By faith, Abraham said yes to God’s call to travel to an unknown place. By faith, barren Sarah was able to become pregnant, old woman as she was at the time. By faith, Isaac and Jacob and Joseph kept on keeping on with their conversation with God.

By faith, Moses lived a most unusual life, always keeping his eye on the One no eye can see. By faith, Israel walked through the Red Sea on dry ground, and the Egyptians had no faith and drowned in the same place. By faith, Israel walked around Jericho and the walls came atumbling down.

Oh, then there was Rahab and the author knows he doesn’t have enough time to fill out the whole story -- Gideon, Barak, Samson, Jepthah, David, Samuel, all the prophets. And then he gets up to the present day of his audience and talks about all the Christian witnesses to this faithful walking with God. The word witness in Greek is martyr and there were plenty of martyrs who suffered cruelly for their faith, but who cares about cruelty when God is walking with you?

It’s a good thing Hebrews was written in the first century and not the twenty-first century, for the author’s examples would fill volumes and volumes, tomes on end. And you and I sitting there listening and shouting Amen would be all worn out. That’s because there is no finish line. There are people in our memory and even acquaintance who persevered in the race and lived by faith, though never in a neat formula.

Dietrich Bonhoeffer became a minister in Germany and taught in the seminary just about the time Adolf Hitler and the National Socialist Party came to power. Dietrich knew that Hitler wanted to replace the worship of Christ with the worship of the FŸhrer, so he was part of the Confessing Church that resisted Hitler.
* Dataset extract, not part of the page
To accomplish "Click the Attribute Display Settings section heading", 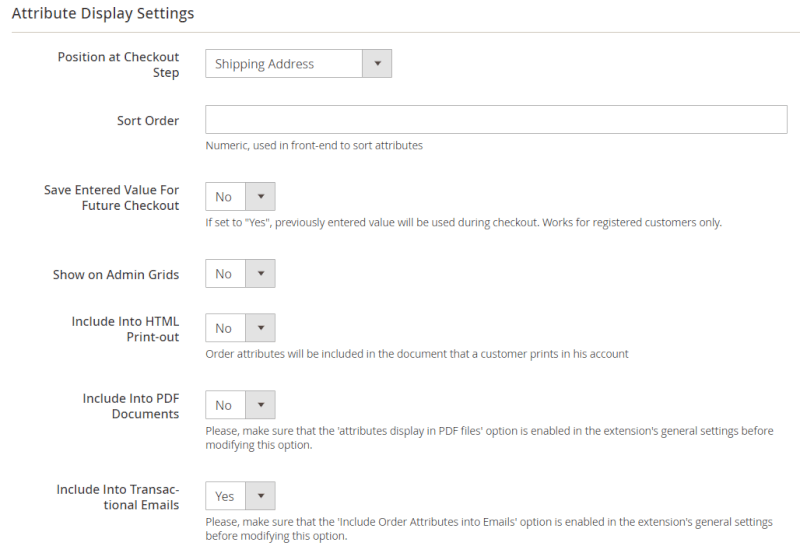I will click(x=103, y=14).
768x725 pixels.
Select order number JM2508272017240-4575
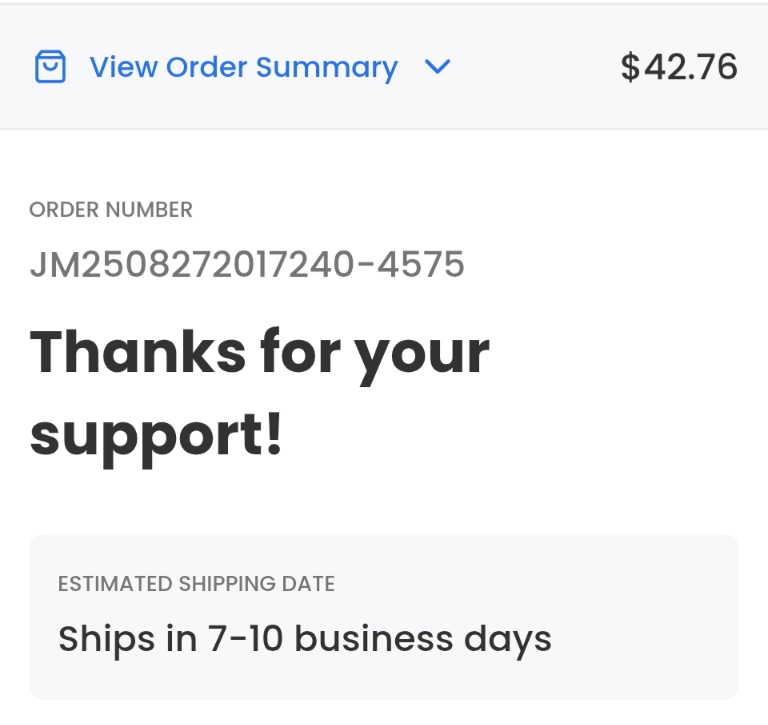tap(247, 264)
Bonhoeffer became involved with a plot to assassinate Hitler - not the usual act of faith, but is there “a usual act of faith”?

The plot we know failed and he was imprisoned for years, writing remarkable letters and sermons to the world from behind bars, a contemporary Paul. Two days before his prison camp was liberated by the Allies, the Nazis made sure they finished their work and hanged Bonhoeffer. But through his faith, he still speaks.

Nelson Mandela demonstrated and protested and spoke eloquently and defiantly against apartheid, but he was imprisoned for more than 25 years. He kept faith with God and with humanity and when the world in South Africa changed, he emerged from prison not a shattered, broken man, but a man empowered by a faith we have seldom seen in its wholeness. He became President and initiated the truth and reconciliation hearings that brought out the worst of inhumanity, yet allowed a people to forgive and begin again. You cannot describe that kind of faith succinctly, but through his faith, Nelson Mandela speaks still.

There is no congregation of God’s gathered people that does not have a cloud of witnesses of how to live by faith. Esther Brandon was a daughter of this congregation who accomplished many things through her education and professional work both here and overseas. It was her faithfulness to her family that really raised our eyebrows, and how she threw herself into making this church work that elicited our gratitude and our memories. But through her faith, Esther still speaks and we can hear her clearly.

There is no finish line. You and I are not allowed to be spectators, however, though we may walk rather than run. A cloud of witnesses has soaked us through with their examples of the faithful relationship with God and we are called to persevere in the race set before us. It is only by our faith that dreams become deeds.